ROCKET MAN: Billy Bob Thornton and family


by MARK SLUTSKY

What we have here may be the most self-consciously old-fashioned and straight-up corny motion picture—that isn’t an inspirational sports movie—to come out of Hollywood in years. The Astronaut Farmer is the fourth film from the twin brother filmmaking team Michael and Mark Polish (Twin Falls Idaho, Northfork), and you get the feeling they set out to make the All-American-est movie possible with current cinematic technology. They succeed at that, kind of, but at the same time have ended up with a movie that seems weirdly detached—not quite smirky but somewhere in that neighbourhood.

Billy Bob Thornton plays Charles Farmer (yeah... yeah), a Texas rancher and former pilot who was on his way to becoming a rocket man when his father’s suicide intervened. Now he’s a devoted family man, husband to doting wife Virginia Madsen and dad to a pair of sickeningly cute daughters. Oh, and he’s building a rocket in his barn.

Around town, the Astronaut Farmer is either indulged as a local eccentric, or, weirdly, not known at all. But when word of his plans gets out, he becomes a controversial curiosity on a national scale as the media jumps on the story and the bureaucratic killjoys at the Federal Aviation Administration get all up in his grill for, well, building a rocket in his barn. Soon, our would-be spaceman is running out of money, running out of favours and generally running out of time before the bank forecloses on the family farm.
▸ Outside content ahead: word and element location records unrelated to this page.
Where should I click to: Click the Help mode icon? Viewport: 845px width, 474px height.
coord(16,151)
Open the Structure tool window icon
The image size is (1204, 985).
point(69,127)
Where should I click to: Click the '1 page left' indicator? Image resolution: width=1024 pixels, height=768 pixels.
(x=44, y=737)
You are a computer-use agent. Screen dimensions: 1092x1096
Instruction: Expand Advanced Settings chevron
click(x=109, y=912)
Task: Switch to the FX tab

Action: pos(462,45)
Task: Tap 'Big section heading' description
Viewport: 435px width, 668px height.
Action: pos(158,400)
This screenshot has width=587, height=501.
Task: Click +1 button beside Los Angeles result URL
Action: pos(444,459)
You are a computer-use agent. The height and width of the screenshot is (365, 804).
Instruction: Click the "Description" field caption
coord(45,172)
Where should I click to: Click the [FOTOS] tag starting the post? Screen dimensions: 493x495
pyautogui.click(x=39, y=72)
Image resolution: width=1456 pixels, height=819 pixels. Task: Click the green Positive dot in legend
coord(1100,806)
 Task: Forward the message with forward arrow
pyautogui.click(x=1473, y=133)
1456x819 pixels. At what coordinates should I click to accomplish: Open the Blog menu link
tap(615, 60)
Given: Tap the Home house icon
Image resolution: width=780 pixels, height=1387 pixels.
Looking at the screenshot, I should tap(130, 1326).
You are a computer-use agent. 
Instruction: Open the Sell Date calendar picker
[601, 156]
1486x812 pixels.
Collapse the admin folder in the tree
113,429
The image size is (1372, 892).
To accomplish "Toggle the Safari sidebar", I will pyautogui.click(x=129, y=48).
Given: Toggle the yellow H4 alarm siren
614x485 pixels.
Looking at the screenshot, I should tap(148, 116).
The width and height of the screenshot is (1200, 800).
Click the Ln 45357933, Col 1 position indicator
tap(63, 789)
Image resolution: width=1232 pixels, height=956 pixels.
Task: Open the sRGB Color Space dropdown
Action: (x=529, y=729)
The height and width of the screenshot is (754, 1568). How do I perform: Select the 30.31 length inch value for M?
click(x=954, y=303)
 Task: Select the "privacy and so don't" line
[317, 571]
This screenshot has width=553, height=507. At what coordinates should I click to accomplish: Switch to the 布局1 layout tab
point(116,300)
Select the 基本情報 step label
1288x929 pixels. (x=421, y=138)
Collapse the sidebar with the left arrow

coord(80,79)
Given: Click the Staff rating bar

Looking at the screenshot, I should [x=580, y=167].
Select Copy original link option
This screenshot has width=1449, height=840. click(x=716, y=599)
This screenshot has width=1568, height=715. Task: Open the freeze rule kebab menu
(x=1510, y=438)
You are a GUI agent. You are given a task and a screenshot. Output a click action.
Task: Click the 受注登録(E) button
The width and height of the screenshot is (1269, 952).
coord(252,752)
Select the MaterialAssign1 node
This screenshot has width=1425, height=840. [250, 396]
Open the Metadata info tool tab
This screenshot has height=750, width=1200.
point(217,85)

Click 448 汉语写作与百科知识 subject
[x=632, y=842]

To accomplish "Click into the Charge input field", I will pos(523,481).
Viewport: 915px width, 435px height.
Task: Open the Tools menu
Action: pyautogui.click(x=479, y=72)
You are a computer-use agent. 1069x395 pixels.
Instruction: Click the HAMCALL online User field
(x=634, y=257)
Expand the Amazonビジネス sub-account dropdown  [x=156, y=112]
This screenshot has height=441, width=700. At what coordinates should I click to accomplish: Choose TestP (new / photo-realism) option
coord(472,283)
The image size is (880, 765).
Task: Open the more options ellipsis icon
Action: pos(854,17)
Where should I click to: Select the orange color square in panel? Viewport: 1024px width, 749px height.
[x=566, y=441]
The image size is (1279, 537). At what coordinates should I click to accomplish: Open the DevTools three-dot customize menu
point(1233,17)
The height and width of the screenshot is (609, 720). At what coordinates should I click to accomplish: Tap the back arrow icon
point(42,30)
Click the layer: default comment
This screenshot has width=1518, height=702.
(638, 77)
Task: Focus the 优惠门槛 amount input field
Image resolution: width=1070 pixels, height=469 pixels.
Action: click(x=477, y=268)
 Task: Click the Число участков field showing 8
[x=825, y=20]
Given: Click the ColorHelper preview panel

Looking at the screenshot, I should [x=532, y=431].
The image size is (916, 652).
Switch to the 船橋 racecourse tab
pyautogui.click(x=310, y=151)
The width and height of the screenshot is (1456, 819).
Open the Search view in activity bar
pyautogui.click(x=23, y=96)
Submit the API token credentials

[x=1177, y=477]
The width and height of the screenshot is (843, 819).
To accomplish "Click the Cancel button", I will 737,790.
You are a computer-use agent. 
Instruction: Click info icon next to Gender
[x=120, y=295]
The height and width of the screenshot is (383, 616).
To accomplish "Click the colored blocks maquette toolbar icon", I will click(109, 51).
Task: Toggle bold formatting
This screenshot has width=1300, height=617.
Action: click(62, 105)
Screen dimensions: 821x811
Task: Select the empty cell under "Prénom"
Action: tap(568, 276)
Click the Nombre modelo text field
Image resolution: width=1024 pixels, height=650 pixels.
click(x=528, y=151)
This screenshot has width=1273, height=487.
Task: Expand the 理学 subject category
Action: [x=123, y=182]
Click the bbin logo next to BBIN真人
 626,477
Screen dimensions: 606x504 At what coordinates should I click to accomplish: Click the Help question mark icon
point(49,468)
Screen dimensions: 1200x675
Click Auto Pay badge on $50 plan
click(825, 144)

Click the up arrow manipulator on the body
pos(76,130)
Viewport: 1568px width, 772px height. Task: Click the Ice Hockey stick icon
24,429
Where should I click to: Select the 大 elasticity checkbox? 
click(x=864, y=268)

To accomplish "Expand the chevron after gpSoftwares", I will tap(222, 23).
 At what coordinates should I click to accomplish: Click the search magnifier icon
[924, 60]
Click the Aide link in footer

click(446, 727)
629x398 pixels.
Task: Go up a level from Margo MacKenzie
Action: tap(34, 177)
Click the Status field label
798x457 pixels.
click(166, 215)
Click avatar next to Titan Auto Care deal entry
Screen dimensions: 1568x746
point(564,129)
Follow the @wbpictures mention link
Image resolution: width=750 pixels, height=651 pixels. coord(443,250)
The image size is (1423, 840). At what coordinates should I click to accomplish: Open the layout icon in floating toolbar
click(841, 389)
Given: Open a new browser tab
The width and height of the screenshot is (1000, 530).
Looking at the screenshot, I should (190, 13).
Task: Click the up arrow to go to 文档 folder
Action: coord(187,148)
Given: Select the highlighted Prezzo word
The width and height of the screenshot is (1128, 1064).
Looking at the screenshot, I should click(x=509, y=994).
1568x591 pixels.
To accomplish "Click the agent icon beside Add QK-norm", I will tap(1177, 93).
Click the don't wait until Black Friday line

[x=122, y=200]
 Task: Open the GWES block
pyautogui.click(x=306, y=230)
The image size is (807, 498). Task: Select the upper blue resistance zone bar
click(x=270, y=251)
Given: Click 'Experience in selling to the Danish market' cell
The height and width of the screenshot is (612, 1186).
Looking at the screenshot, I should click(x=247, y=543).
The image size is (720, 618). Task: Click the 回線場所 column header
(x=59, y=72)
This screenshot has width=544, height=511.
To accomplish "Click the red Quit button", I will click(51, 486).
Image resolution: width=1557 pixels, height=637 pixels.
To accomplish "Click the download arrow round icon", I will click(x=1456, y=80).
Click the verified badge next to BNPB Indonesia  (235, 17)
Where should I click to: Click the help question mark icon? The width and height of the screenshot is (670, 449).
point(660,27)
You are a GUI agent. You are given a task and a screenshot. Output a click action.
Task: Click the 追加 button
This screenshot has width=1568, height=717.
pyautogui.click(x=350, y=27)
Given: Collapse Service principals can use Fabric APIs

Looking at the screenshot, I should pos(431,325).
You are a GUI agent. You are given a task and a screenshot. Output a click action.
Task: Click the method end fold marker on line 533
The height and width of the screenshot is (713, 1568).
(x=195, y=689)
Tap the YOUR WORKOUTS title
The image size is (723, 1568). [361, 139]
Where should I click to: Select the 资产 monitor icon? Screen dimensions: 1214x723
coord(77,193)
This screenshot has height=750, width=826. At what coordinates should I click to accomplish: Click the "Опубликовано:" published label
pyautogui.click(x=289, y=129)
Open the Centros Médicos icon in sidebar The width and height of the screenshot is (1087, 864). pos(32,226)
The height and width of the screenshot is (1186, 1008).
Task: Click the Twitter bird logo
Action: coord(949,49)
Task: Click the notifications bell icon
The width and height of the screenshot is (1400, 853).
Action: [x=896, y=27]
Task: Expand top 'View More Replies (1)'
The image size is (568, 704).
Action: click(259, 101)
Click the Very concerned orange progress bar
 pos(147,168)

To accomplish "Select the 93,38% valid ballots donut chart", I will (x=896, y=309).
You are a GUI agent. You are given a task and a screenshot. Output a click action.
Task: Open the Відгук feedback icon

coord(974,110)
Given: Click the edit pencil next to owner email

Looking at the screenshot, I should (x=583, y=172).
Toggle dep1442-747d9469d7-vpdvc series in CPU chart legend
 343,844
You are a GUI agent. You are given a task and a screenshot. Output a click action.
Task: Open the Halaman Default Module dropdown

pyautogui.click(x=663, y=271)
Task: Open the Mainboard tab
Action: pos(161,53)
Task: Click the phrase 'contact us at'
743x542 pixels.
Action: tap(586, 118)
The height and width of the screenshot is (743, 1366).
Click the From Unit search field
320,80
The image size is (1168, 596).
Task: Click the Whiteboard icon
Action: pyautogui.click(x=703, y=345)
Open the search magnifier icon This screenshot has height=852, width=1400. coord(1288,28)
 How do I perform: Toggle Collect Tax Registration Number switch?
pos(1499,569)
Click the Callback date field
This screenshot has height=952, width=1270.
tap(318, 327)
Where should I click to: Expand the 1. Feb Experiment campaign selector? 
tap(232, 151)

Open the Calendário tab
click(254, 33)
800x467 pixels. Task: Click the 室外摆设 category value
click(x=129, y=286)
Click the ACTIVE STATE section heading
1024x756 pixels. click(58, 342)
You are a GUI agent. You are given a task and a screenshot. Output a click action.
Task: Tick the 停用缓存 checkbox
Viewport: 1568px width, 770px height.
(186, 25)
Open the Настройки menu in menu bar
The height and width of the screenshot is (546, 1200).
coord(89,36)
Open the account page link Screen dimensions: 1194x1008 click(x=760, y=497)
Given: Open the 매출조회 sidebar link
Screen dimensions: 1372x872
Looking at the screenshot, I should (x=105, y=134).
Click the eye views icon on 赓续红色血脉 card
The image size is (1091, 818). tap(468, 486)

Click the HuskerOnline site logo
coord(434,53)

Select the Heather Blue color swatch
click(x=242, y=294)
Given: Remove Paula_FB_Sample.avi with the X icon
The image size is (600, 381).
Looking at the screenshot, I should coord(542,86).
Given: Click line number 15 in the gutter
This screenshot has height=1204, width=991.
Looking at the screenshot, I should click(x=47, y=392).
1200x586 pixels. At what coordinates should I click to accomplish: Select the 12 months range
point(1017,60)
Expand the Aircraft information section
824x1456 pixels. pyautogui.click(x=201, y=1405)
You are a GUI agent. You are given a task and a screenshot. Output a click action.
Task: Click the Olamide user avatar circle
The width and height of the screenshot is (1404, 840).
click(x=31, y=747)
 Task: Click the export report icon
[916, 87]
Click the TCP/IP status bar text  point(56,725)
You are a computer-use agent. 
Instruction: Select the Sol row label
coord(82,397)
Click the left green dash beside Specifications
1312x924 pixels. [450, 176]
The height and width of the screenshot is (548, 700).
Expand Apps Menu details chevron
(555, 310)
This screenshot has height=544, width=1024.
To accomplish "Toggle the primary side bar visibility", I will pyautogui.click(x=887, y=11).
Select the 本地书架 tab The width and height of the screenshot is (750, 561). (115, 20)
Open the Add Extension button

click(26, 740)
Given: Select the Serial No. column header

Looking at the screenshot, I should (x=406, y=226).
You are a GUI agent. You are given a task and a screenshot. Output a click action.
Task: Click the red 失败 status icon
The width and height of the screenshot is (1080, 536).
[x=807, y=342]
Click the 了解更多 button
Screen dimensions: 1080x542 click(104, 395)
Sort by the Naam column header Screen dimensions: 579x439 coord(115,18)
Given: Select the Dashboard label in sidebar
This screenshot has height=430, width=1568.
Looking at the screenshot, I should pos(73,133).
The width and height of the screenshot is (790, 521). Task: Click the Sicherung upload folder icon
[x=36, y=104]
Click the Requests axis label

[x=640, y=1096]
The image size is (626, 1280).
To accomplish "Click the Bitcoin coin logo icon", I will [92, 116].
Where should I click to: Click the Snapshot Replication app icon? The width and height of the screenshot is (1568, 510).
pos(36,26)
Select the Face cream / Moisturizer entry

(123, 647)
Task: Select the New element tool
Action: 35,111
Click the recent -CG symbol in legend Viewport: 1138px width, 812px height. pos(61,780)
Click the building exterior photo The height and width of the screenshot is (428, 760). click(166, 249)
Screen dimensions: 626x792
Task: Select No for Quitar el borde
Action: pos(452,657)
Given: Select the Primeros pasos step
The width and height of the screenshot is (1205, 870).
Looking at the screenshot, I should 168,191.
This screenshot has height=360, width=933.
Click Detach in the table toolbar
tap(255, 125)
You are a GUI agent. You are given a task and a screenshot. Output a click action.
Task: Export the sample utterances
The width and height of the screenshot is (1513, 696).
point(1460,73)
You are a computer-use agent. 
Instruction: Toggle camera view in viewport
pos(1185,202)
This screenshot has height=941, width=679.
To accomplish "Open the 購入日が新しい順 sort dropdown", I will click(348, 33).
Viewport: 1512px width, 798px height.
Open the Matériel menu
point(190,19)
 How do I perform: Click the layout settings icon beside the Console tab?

The Astronaut Farmer is the kind of movie where the very fate of the family farm is at risk, and what more do you really need to know? Thornton is his usual capable self, and the movie’s got a solid supporting cast, including Bruce Willis in an uncredited role. But despite the acting (and the lovely cinematography), something doesn’t quite add up.

Maybe it’s the movie’s overbearing self-consciousness, its plodding pace or its weird plotting (it starts at a confusing point in the story where it’s hard to tell how much the outside world actually knows about Farmer). Or maybe the Polish brothers just ain’t Frank Capra. Whatever the reason, The Astronaut Farmer doesn’t quite get off the ground.